Directions for this task: Print only the lines below, from the very first to the one containing "You are a GUI", exactly as they stand. Do not print pictures.

Data to examine:
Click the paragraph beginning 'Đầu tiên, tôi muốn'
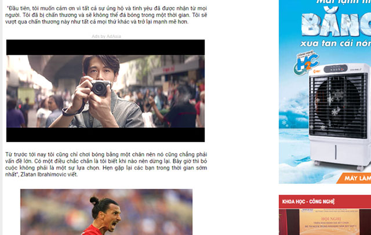Viewport: 371px width, 235px height. [x=106, y=15]
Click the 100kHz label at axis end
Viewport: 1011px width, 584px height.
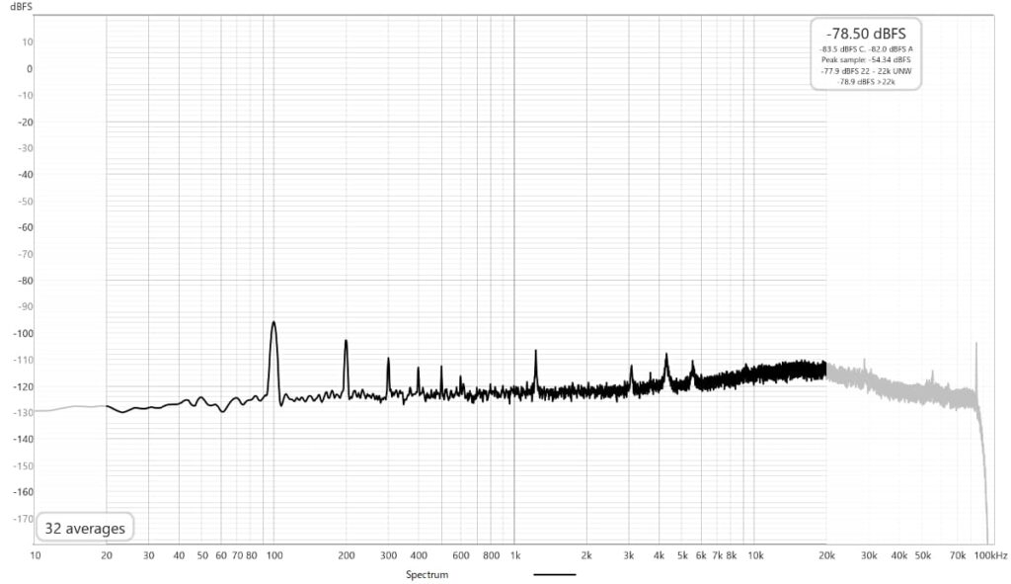[988, 556]
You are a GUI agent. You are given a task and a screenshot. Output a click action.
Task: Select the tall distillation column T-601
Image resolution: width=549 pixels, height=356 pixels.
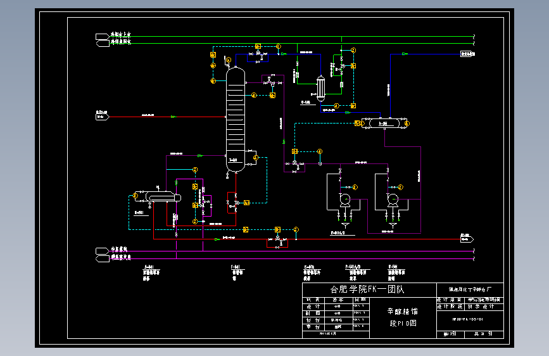(236, 120)
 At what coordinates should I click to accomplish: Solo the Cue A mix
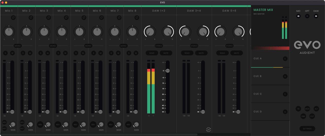pyautogui.click(x=285, y=59)
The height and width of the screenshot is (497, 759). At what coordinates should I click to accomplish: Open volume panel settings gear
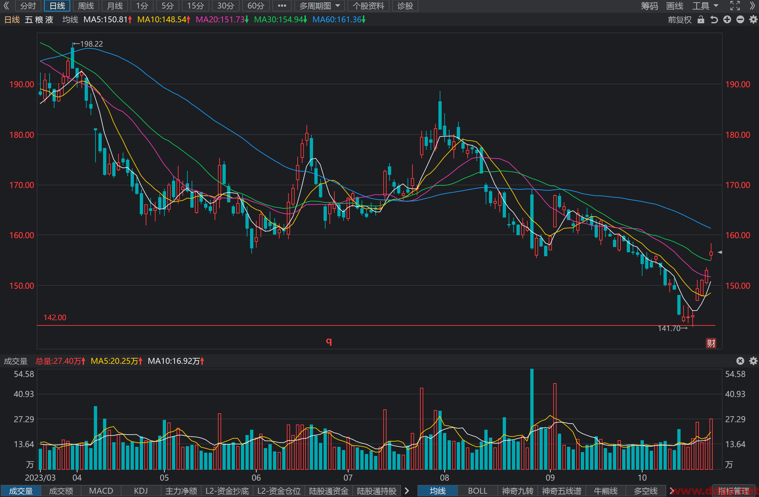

Solution to the problem:
Click the paragraph beginning 'Đầu tiên, tôi muốn'
Viewport: 371px width, 235px height. [x=106, y=15]
Click the 100kHz label at axis end
Viewport: 1011px width, 584px height.
[988, 556]
You are a GUI agent. You are given a task and a screenshot. Output a click action.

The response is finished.